The knowledge seemed to come moment by moment as she needed it.
It felt as though Smith was never in control of this story — that she was throwing ideas at the pages and hoping they would stick to create a coherent whole. None of her characters are consistent with how they are written in the four previous novels. Sure, on the surface Bonnie is still impetuous and fiery, Meredith cool and collected; but at times they would do something so wildly out of character that it jarred me from the story horrendously.

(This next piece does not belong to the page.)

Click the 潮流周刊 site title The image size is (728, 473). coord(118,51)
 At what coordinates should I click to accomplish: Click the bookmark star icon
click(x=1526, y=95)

What made this so disappointing is the fact that during brief periods, the prose still soared in the way I have come to expect from L.J. Smith. When she is on form, I genuinely believe that there is no other YA author who can touch her, but sadly there is very little of that in Nightfall, the below excerpt being a rare exception:
She had seen him when she was a human girl, and she had defied him and desired him in equal measure, and he had seemed to love her best when she was defying him.
She had seen him when she was a vampire and had been drawn to him with all her being, and he had cared for her as if she were a child.
He was a womaniser, he could be callous, he drifted through his victims’ lives like a chimera, like a catalyst, changing other people while he himself remained unchanging and unchanged…
In all honesty, I was never sure why Smith revisited The Vampire Diaries after the first three books, which presented an excellent tale with a very natural and moving ending. I could sort of accept book 4, since there was clearly a decent story in place. Book 5 is a step too far, and ensures that I shall not be picking up any further novels in the world of Elena and Stefan. Some authors need to learn to quit while they’re ahead. I recommend pretending that this book doesn’t exist.